(Collected data)

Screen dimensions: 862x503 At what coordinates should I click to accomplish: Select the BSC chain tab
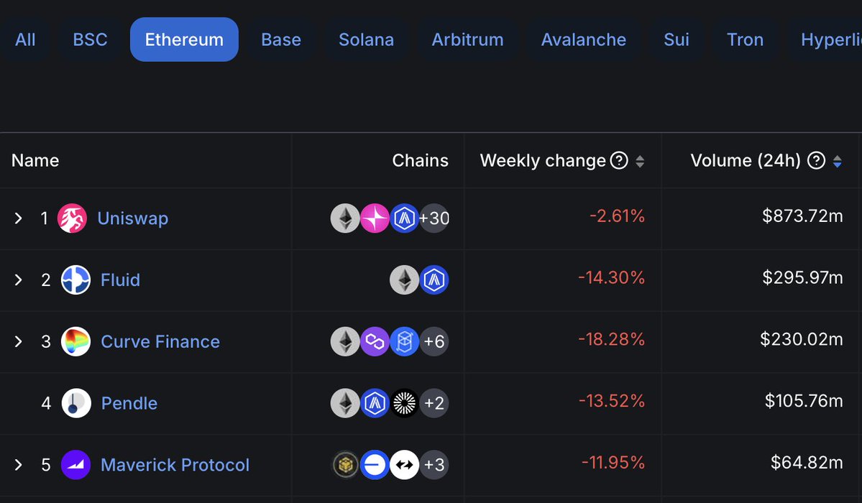(x=90, y=40)
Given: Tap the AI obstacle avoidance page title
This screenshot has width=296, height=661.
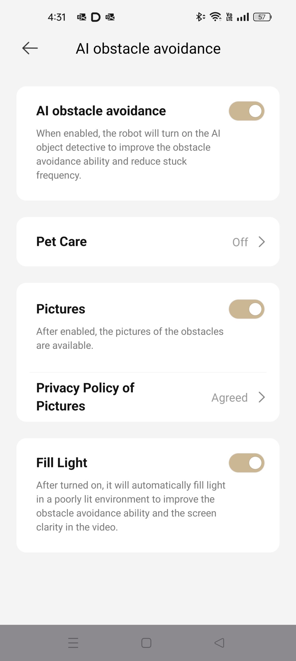Looking at the screenshot, I should click(x=148, y=49).
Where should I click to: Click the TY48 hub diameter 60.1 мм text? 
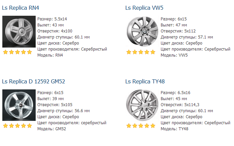click(205, 111)
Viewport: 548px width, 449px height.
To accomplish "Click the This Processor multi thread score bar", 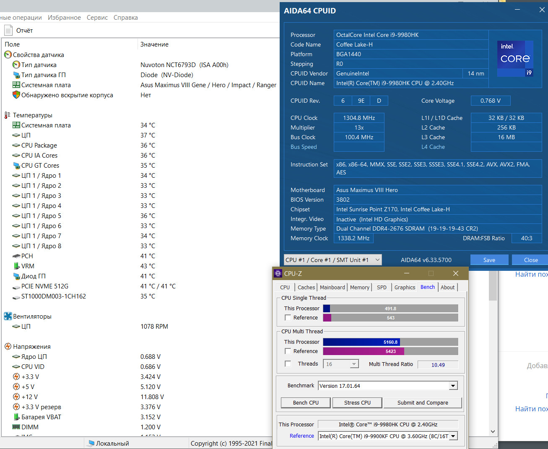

» YOUR TASK
For the records above, output each one exactly and skip any image.

» ANSWER BOX
Screen dimensions: 862x503 At what coordinates should I click to accomplish: Select the BSC chain tab
(x=90, y=40)
Given: Tap the AI obstacle avoidance page title
This screenshot has width=296, height=661.
Looking at the screenshot, I should click(x=148, y=49).
Where should I click to: Click the TY48 hub diameter 60.1 мм text? 
click(205, 111)
Viewport: 548px width, 449px height.
To accomplish "Click the This Processor multi thread score bar", 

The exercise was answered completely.